#### [Stored data]
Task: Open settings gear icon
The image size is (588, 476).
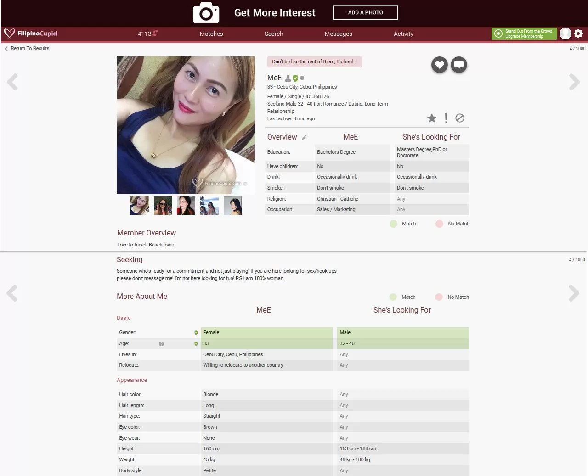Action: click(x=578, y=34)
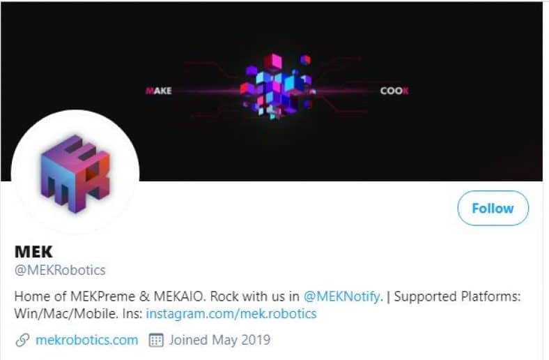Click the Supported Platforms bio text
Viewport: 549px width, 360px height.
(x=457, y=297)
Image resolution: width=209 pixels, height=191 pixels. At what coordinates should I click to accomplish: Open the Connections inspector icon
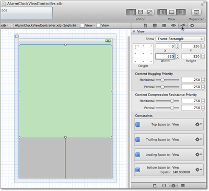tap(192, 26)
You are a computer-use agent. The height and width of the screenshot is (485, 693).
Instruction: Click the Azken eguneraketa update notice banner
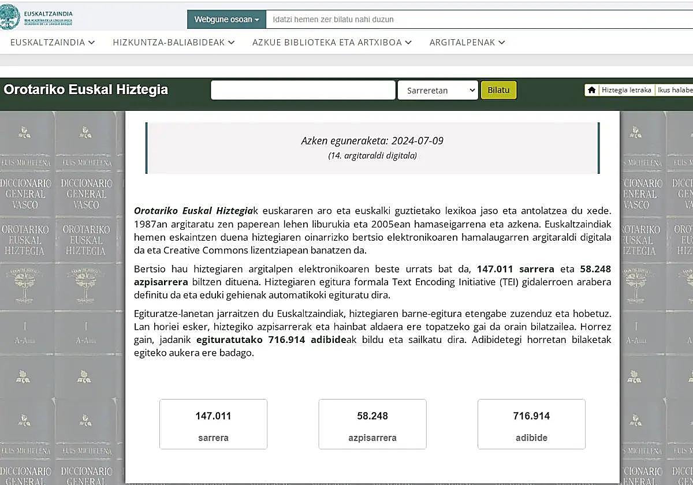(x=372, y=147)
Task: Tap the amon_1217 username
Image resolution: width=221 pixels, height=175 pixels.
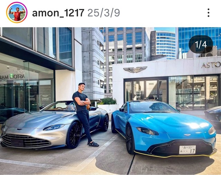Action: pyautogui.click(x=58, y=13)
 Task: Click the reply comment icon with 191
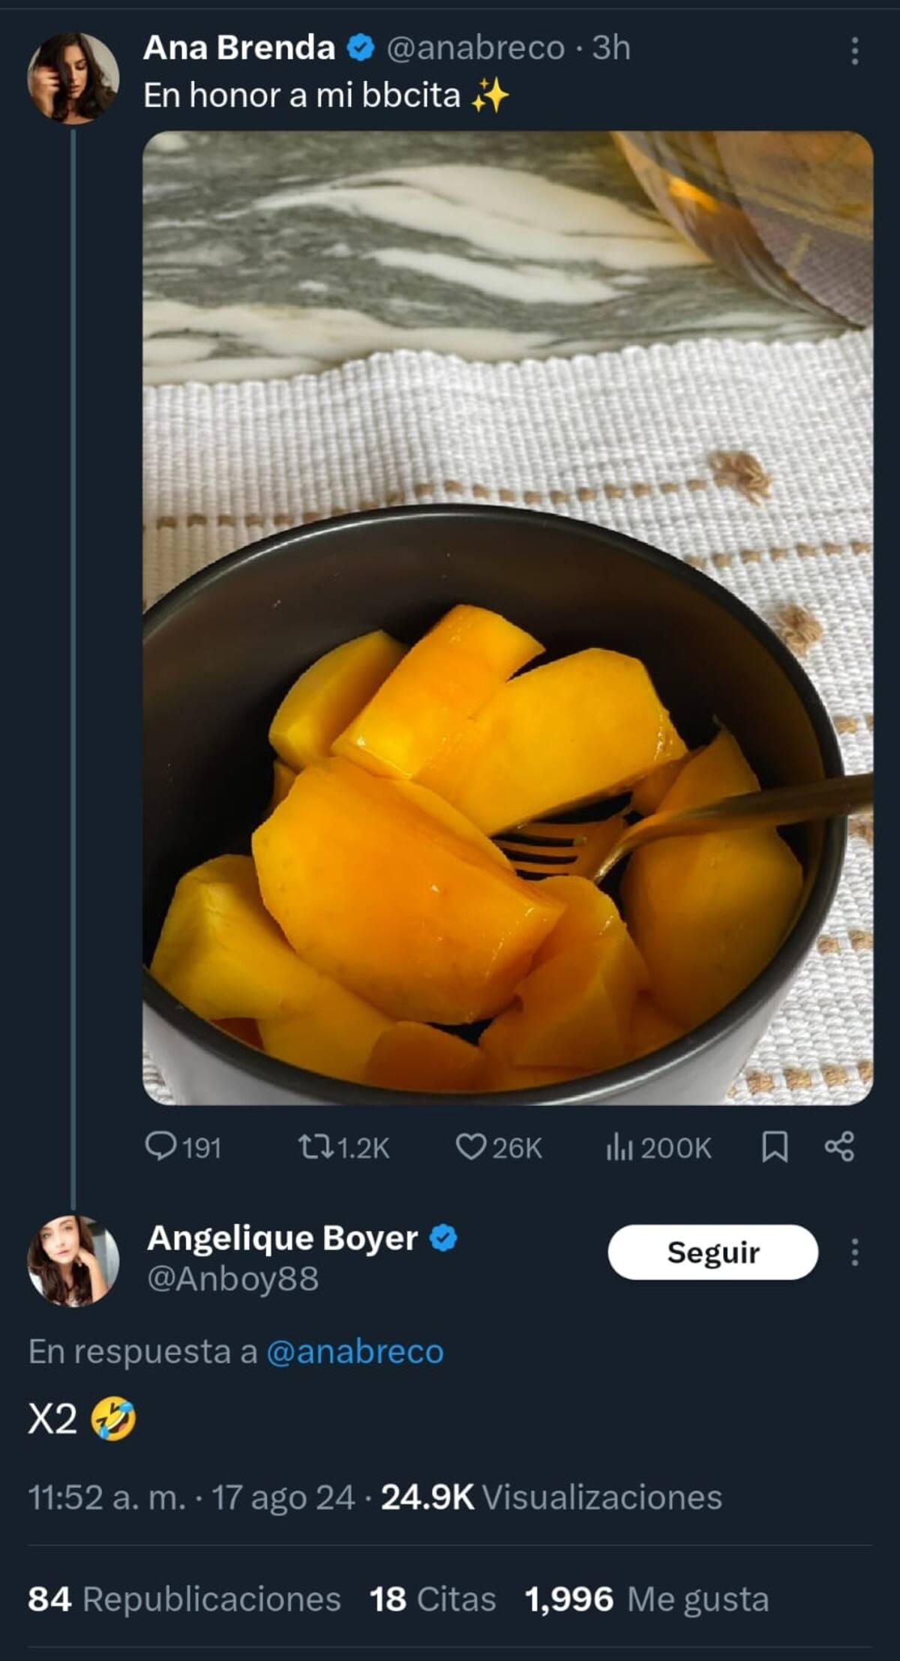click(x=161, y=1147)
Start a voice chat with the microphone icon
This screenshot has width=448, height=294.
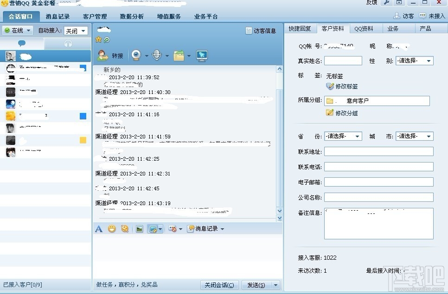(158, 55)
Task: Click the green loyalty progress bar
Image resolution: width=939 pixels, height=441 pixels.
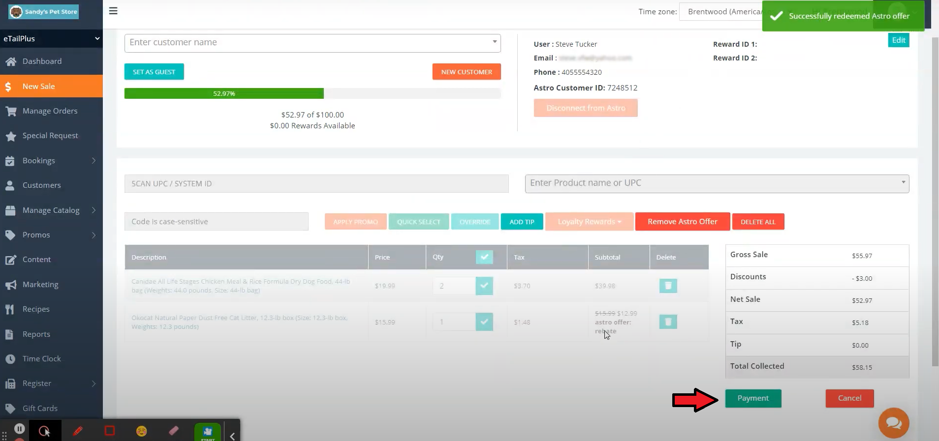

#### [Task objective]
The answer is the records above, repeated exactly, with no picture in it.

#### [Exercise answer]
Task: Open settings gear icon
The image size is (588, 476).
Action: click(x=578, y=34)
Click the Supported Platforms bio text
Viewport: 549px width, 360px height.
(x=457, y=297)
Image resolution: width=209 pixels, height=191 pixels. At what coordinates should I click to accomplish: Open the Connections inspector icon
tap(192, 26)
You are a computer-use agent. The height and width of the screenshot is (485, 693).
Instruction: Click the Azken eguneraketa update notice banner
(x=372, y=147)
Task: Tap the amon_1217 username
Image resolution: width=221 pixels, height=175 pixels.
Action: pyautogui.click(x=58, y=13)
 Task: Click the reply comment icon with 191
click(x=161, y=1147)
Start a voice chat with the microphone icon
This screenshot has width=448, height=294.
(158, 55)
Task: Click the green loyalty progress bar
Image resolution: width=939 pixels, height=441 pixels.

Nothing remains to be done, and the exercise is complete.